Works in Glass
This piece was inspired by the writings of John Muir. I had planned the piece and completed the first layers with this quote;
"Our flesh-and-bone tabernacle seems transparent as glass to the beauty about us, as if truly an inseparable part of it, thrilling with the air and trees, streams and rocks, in the waves of the sun,—a part of all nature, neither old nor young, sick nor well, but immortal.” ; John Muir, My First Summer in the Sierra.
Johns Muir's reverence for nature and his spiritual beliefs are a continual source of inspiration and I intended to reflect that in the piece I planned.

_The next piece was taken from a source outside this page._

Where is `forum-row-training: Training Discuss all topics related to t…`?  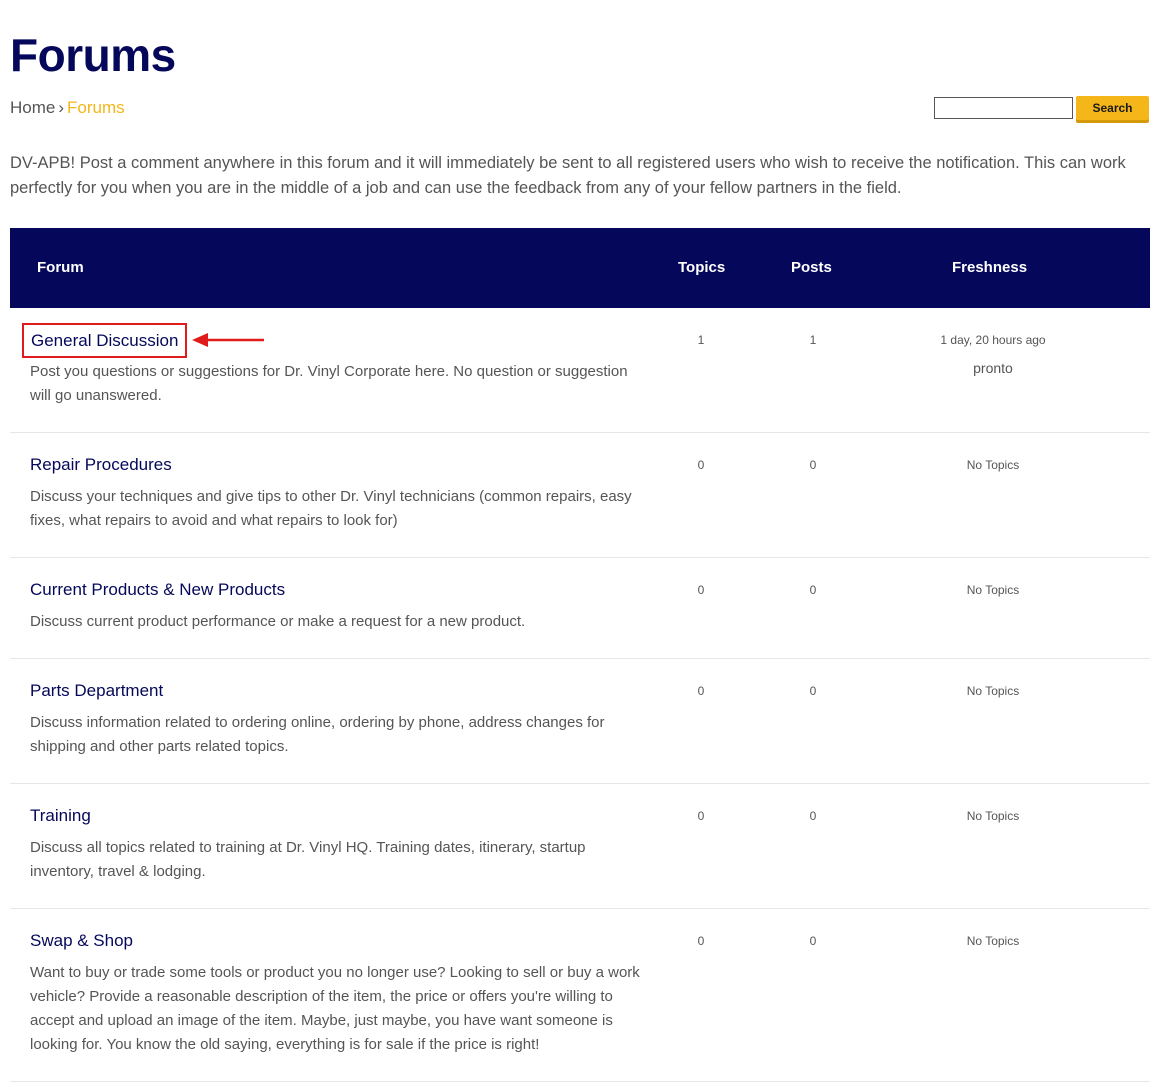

Then a face I was unfamiliar with and an otter appeared, along with a river scene. Not the images I intended. I thought I must have been thinking of Sacajawea when contemplating John Muir's travels through the west. Sacajawea was a Lemhi Shoshone woman and an essential member of the expedition to discover routes through the North American West to the Pacific Ocean. The face that had materialized in my studio was certainly that of a beautiful Shoshone woman. ..but where had the otter come from?
As a woman, with daughters and now grand-daughters I was saddened by Sacajawea's story, and in awe of her strength and iron will. Around the age of 12, Sacajawea was captured by Hidatsa Indians, an enemy of the Shoshones. She and another young women were sold to a French-Canadian trapper named Toussaint Charbonneau. He was engaged as a guide for the Lewis and Clark expedition and he brought the young women with him.

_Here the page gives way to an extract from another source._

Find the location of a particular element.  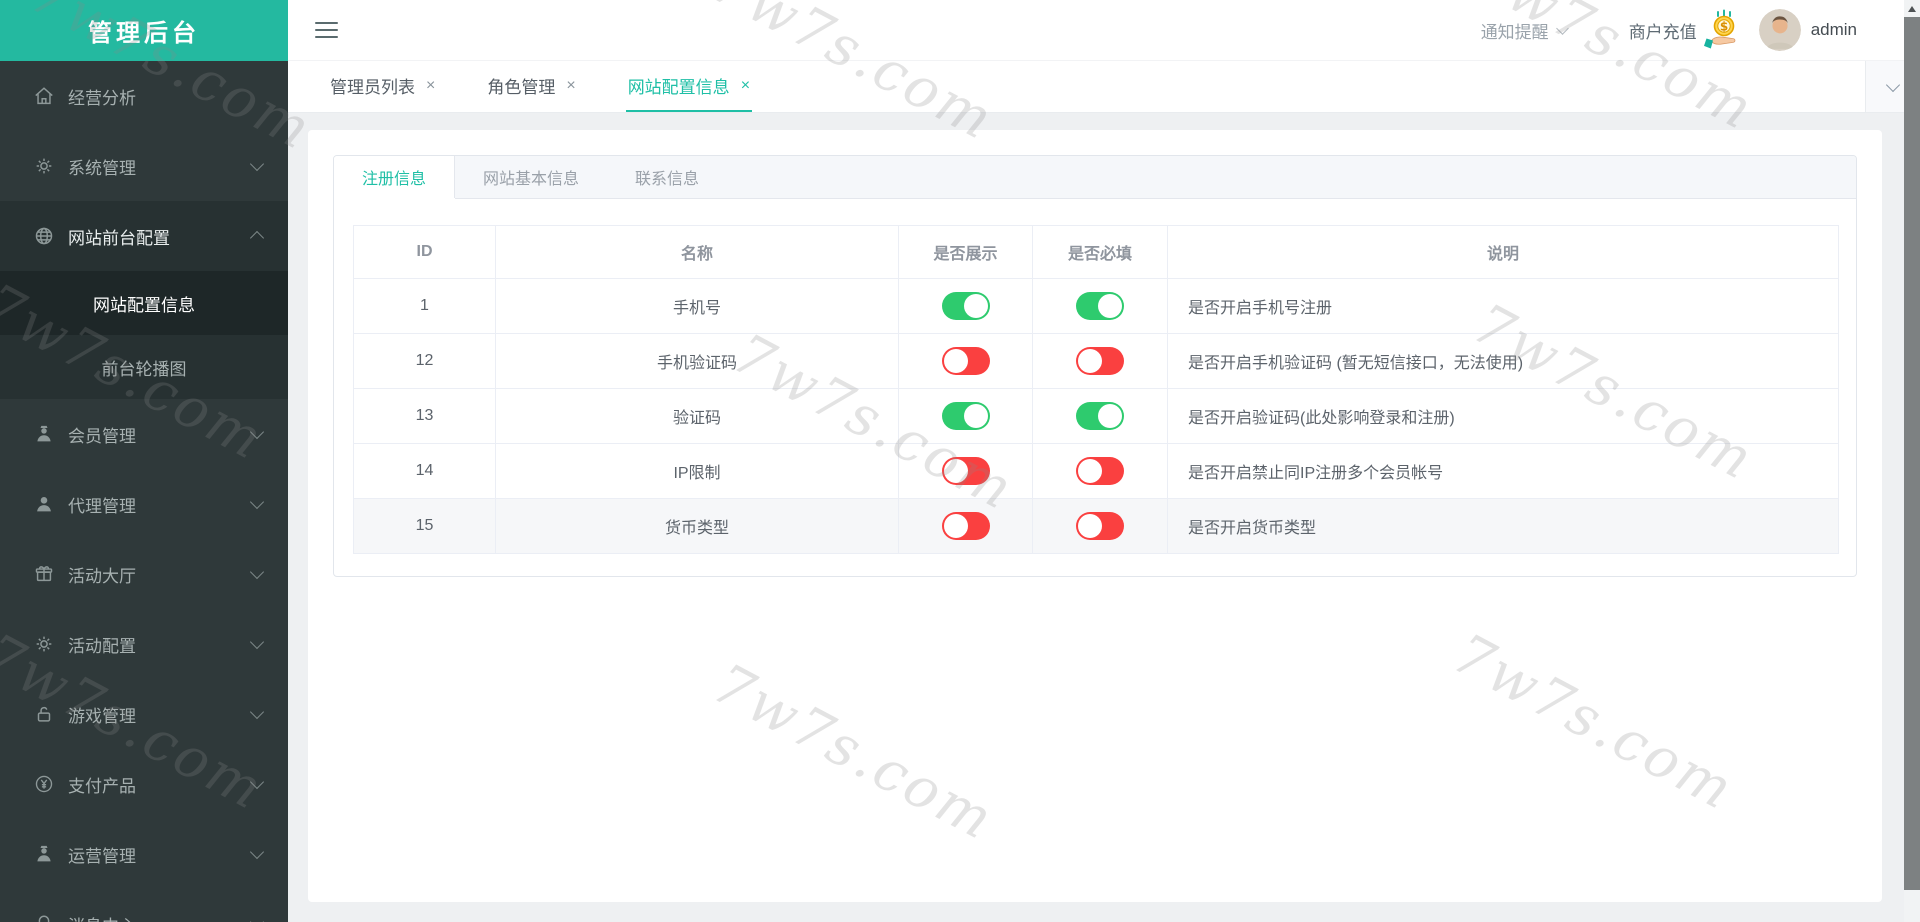

sidebar-item-activity-hall: 活动大厅 is located at coordinates (144, 574).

The girl with Sacajawea was called Otter Woman. It took quite a bit of research to learn about Otter Woman. She is mentioned only briefly in the journals of Lewis and Clark. I felt deeply for the plight of these young women.
I was very glad to learn that as soon as the party reached Otter Woman's ancestral lands she was able to escape and return to her people. I thought it an incredible story of triumph and bravery and I'm glad she was able to speak through my work.